A new study suggests that the mere act of flashing lights in the eyes of patients with Alzheimer's could potentially be used as a treatment for the said disease. Flickering lights has reportedly have the ability to gradually reduce the levels of plaques in the brain, known to be a key marker of the most common form of dementia, which has been the reason why researchers has dubbed the study as a promising new avenue for research.
Strobe Lights For Alzheimer's? What's The Connection?
According to reports released by Daily Mail, in the conditions of patients with Alzheimer's disease, the brain is found to have been disrupted, but the light treatment was found to encourage the brain cells to begin firing normally again. As the normal pattern was resumed, this boosted the natural immune response of the brain.

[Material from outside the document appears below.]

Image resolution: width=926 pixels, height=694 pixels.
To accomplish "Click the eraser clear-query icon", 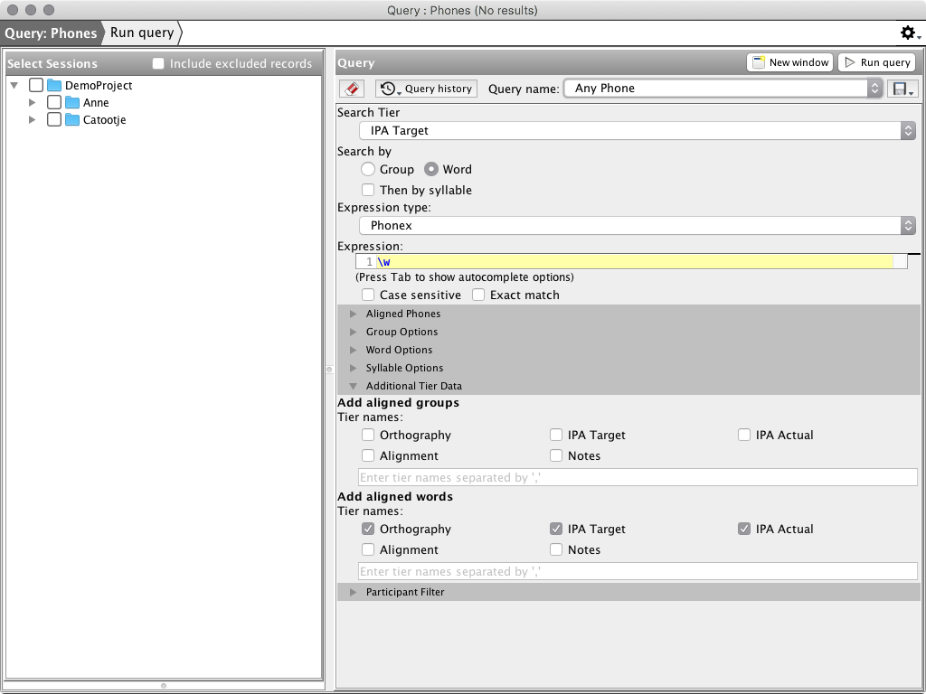I will (x=352, y=89).

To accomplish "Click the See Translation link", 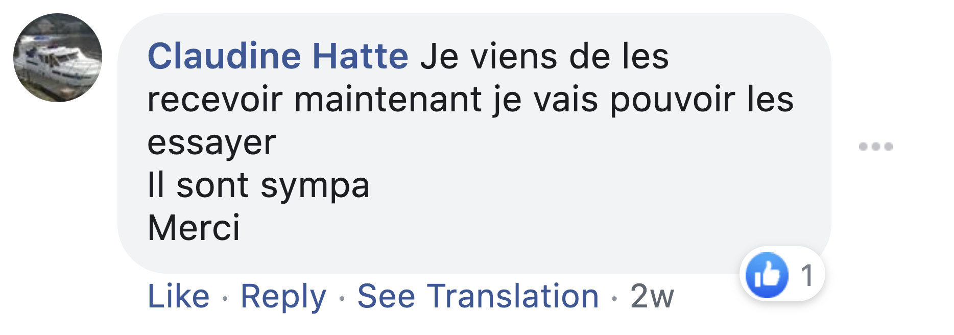I will click(x=478, y=296).
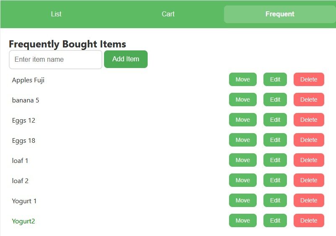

In conducting their study, researchers at the world-renowned Massachusetts Institute of Technology had used mice which were exposed to the light for one hour a day for seven days; the effect was dramatic, reducing the amount of amyloid plaque by around 50 per cent. It was found that Amyloid plaque is actually one of the hallmarks of the currently incurable disease, which causes dementia.
On the other hand, The Sun has reported that these mice had however returned to normal within 24 hours, which has in turn, been the reason to cast doubt as to whether the effect is permanent. In one of his statements, lead study lead researcher Dr. Li Huei Tsai has revealed that there are so many things have been shown to work in mice, only to fail in humans. However, Dr. Tsai adds that if humans behave similarly to mice in response to this treatment, he believes that there is an enormous potential for the treatment to be a success.
Ultimately, researchers have highly emphasized that future work will have to investigate whether light therapy can have the same effect in other parts of the brain such as the hippocampus, which is known to be the brain area where memories are being formed and is apparently the most affected region by Alzheimer's.